Prue Clarke is an award-winning journalist, foundation executive, professor, and media innovator. Her reporting and commentary have appeared in The Washington Post, The New York Times, Foreign Policy, the Guardian, the Financial Times, The Times and on the BBC, CBC and CNN.
Since 2004 Prue’s reporting has focused on sub-Saharan Africa where she has uncovered corruption in mining and child trafficking in Ghana. In warzones of eastern Democratic Republic of Congo Prue reported on child soldiers, rape as a weapon of war. Prue has covered post-genocide Rwanda and Liberia’s long quest for recovery and justice in the wake of devastating wars.
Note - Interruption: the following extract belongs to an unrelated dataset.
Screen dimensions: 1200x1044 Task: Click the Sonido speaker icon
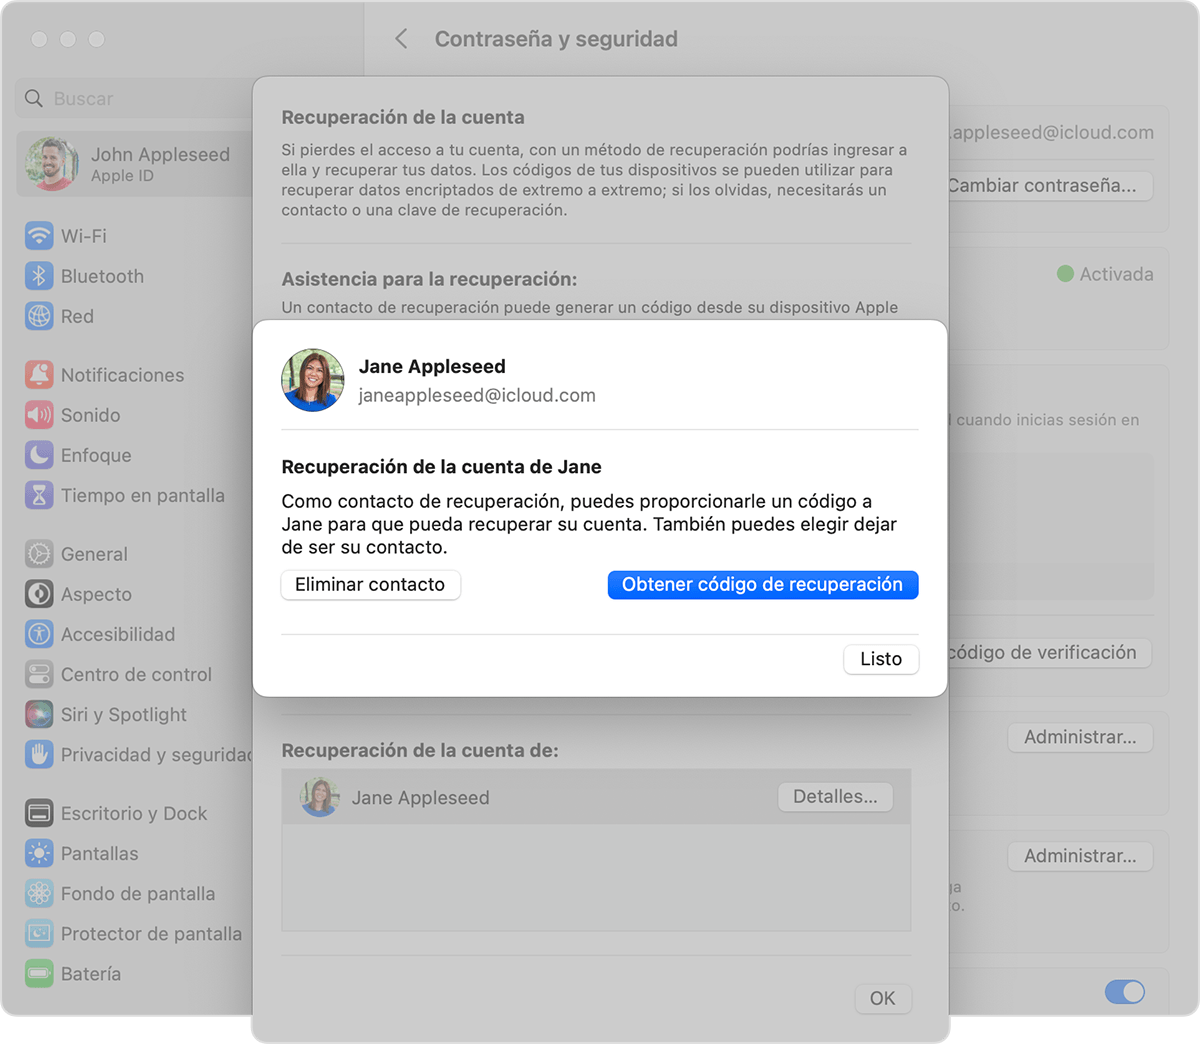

She has won numerous awards including the national Edward R. Murrow prize for feature reporting, a Gracie Allen and a United Nations World Gold Medal for investigative reporting.
Prue co-founded New Narratives with Susan Marcinek and Rodney Sieh to bring donor support to leading newsrooms in Africa and the Pacific. She has led the organization as it has grown to five countries and provided support for independent journalism and news business resilience to 40 newsrooms and more than 200 journalists.
Prue has spoken at conferences in the US, Africa and Europe and her opinion pieces have appeared in Foreign Policy, The New York Times, The Guardian, Project Syndicate, Columbia Journalism Review, Reuters and the Mail and Guardian. Prue’s work with New Narratives won the 2014 Advance Global Australian Award for Social Innovation.
Prue created and led BBC Media Action emergency radio and social media programming during the Ebola crisis in West Africa. She was also project manager on projects in Sierra Leone and Nigeria funded by the Bill and Melinda Gates Foundation, DFID and others. Prue has trained journalists in Nigeria, Sierra Leone, Ghana, Liberia, The Gambia and the Democratic Republic of Congo and has consulted with governments, universities and NGOs including the World Health Organization, Deutsche Welle Akademie, the Thomson Reuters Foundation and the Natural Resources Governance Institute.
Prue was Director of International Reporting at the City University of New York’s Newmark Graduate School of Journalism where she also taught classes in international reporting, audio reporting and the Craft of Journalism. Prue oversaw a team of ten professors – leading international reporters from the New York Times, Reuters, and NPR. She built the Journalist-in-Exile program with the Committee to Protect Journalists, introduced risk awareness and security training, international reporting trips and formed a network of 60+ global media outlets that hired graduates and interns.
In 2019 Prue joined the executive team to set up the $100m Judith Neilson Institute for Journalism and Ideas in Sydney, the first major philanthropic organization dedicated to journalism in Australia. Early in her career Prue was a reporter with the Financial Times New York bureau and a television correspondent with the Australian Broadcasting Corporation in Sydney, Central Australia and New York. She covered the the September 11th 2001 terror attacks from Ground Zero.
Prue has lived in Australia, the US, the UK and Ghana. She holds a master’s degree from Columbia University’s Graduate School of Journalism where she was also an “International Fellow” at the School of International and Public Affairs. She also holds a Master of International Relations and a Bachelor of Economics from the University of Sydney.